- Aufgabe 1 -
Fasse den Absatz des Seitenauszugs, der mit „Hauptdiskussionspunkt am diesjährigen Parteikongreß“ beginnt, kürzer zusammen und behalte dabei seine wesentlichen Fakten bei.
--- Seitenauszug ---
Europa ist noch längst keine Selbstverständlichkeit

Auf dem Parteitag der schwedischen Sozialdemokraten in Stockholm. 
Die Fraktion im Europäischen Parlament hat mich zum Parteitag der Sozialdemokraten nach Stockholm entsandt. Stockholm empfing mich mit strahlend blauem Himmel, aber auch mit nördlicher Kälte – kaum Spuren vom Frühling.

Pro und Contra in Sachen Euro

Hauptdiskussionspunkt am diesjährigen Parteikongreß war die Teilnahme am Euro bzw. ein mögliches Referendum darüber. Die erste Rednerin gestern nachmittag war Mae-Brit Theorin, selbst Abgeordnete im Europäischen Parlament. Die Teilnahme Schwedens an der gemeinsamen Währung bedeutet nach ihrer Ansicht einen Verzicht auf jede eigenständige Wirtschaftspolitik, die Übertragung wirtschaftspolitischer Macht an den Präsidenten der Europäischen Zentralbank Wim Duisenberg und einen Verlust an Demokratie. Wer das alles will, solle für den Euro stimmen, die anderen jedoch sollen dagegen stimmen, zumindest aber für ein Referendum.
--- Vorliegende Einträge ---
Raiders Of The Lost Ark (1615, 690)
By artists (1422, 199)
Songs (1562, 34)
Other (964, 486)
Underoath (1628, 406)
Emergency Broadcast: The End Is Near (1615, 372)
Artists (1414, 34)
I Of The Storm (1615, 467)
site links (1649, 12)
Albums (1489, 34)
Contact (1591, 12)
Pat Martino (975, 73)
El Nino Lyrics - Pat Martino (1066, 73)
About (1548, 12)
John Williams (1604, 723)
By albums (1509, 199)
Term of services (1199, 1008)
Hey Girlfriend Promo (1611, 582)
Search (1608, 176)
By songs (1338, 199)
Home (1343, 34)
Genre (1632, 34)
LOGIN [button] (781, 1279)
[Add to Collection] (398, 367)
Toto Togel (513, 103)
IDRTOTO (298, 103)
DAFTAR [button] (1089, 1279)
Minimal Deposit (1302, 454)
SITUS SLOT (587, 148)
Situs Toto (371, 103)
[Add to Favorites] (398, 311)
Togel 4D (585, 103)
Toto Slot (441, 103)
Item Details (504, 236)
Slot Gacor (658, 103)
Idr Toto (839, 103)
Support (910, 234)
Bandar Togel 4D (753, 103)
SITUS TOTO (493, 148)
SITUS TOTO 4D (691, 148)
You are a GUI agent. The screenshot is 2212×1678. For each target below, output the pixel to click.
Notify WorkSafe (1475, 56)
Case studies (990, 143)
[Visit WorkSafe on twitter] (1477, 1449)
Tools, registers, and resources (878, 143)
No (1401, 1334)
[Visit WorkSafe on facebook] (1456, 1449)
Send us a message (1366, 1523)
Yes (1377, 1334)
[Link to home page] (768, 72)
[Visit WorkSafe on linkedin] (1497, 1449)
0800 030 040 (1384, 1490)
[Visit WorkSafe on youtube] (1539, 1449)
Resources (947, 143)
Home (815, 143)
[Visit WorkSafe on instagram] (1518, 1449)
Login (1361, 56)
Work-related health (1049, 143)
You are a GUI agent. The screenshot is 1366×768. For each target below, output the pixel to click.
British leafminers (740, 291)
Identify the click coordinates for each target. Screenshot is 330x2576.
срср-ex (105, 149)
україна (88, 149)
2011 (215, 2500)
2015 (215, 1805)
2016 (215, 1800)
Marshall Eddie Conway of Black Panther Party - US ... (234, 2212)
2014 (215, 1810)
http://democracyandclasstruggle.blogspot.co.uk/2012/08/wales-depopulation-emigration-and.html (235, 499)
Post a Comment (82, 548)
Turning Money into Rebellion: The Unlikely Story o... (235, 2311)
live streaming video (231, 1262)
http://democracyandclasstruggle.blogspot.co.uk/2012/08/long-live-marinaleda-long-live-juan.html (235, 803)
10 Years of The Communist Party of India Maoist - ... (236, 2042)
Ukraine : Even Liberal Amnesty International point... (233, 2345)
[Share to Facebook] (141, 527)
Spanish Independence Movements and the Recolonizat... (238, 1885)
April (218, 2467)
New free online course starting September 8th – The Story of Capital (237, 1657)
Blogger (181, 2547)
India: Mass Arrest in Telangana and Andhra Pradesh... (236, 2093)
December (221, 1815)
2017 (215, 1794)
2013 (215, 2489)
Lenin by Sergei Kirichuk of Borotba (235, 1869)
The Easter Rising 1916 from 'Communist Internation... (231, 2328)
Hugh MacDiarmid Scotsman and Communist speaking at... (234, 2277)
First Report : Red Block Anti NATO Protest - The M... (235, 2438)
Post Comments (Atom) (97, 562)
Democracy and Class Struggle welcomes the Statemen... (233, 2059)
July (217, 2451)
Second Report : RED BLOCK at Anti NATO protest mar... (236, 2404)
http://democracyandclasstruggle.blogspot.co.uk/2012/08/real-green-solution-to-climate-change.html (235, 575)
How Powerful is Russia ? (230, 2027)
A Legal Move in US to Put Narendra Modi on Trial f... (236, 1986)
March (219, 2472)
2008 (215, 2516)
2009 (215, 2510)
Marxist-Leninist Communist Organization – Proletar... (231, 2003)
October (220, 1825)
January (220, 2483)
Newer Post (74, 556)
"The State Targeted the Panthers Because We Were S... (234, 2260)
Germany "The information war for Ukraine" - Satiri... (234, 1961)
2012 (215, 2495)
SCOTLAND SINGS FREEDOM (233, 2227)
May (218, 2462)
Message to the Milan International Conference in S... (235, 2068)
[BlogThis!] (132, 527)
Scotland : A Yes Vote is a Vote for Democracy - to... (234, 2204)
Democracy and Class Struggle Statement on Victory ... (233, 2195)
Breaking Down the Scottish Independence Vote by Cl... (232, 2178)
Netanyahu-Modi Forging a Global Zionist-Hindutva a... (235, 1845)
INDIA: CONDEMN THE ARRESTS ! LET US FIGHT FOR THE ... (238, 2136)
---
- Aufgabe 2 -
Gib die Einträge von der ersten Zeile bis einschließlich der Zeile mit „Togel 4D (585, 103)“ als JSON-Liste von Strings wieder, mit einem String pro Zeile und ohne Leerzeilen.

- Lösung 1 -
Hauptthema des Parteikongresses waren die Teilnahme am Euro und ein mögliches Referendum darüber. Als erste Rednerin sprach gestern Nachmittag Mae-Brit Theorin, selbst Abgeordnete im Europäischen Parlament. Für sie bedeutet ein Euro-Beitritt Schwedens dreierlei: den Verzicht auf eine eigenständige Wirtschaftspolitik, die Übertragung wirtschaftspolitischer Macht an den EZB-Präsidenten Wim Duisenberg und einen Verlust an Demokratie. Wer das wolle, solle für den Euro stimmen. Alle anderen sollten dagegen stimmen oder zumindest für ein Referendum.

- Lösung 2 -
[
  "Raiders Of The Lost Ark (1615, 690)",
  "By artists (1422, 199)",
  "Songs (1562, 34)",
  "Other (964, 486)",
  "Underoath (1628, 406)",
  "Emergency Broadcast: The End Is Near (1615, 372)",
  "Artists (1414, 34)",
  "I Of The Storm (1615, 467)",
  "site links (1649, 12)",
  "Albums (1489, 34)",
  "Contact (1591, 12)",
  "Pat Martino (975, 73)",
  "El Nino Lyrics - Pat Martino (1066, 73)",
  "About (1548, 12)",
  "John Williams (1604, 723)",
  "By albums (1509, 199)",
  "Term of services (1199, 1008)",
  "Hey Girlfriend Promo (1611, 582)",
  "Search (1608, 176)",
  "By songs (1338, 199)",
  "Home (1343, 34)",
  "Genre (1632, 34)",
  "LOGIN [button] (781, 1279)",
  "[Add to Collection] (398, 367)",
  "Toto Togel (513, 103)",
  "IDRTOTO (298, 103)",
  "DAFTAR [button] (1089, 1279)",
  "Minimal Deposit (1302, 454)",
  "SITUS SLOT (587, 148)",
  "Situs Toto (371, 103)",
  "[Add to Favorites] (398, 311)",
  "Togel 4D (585, 103)"
]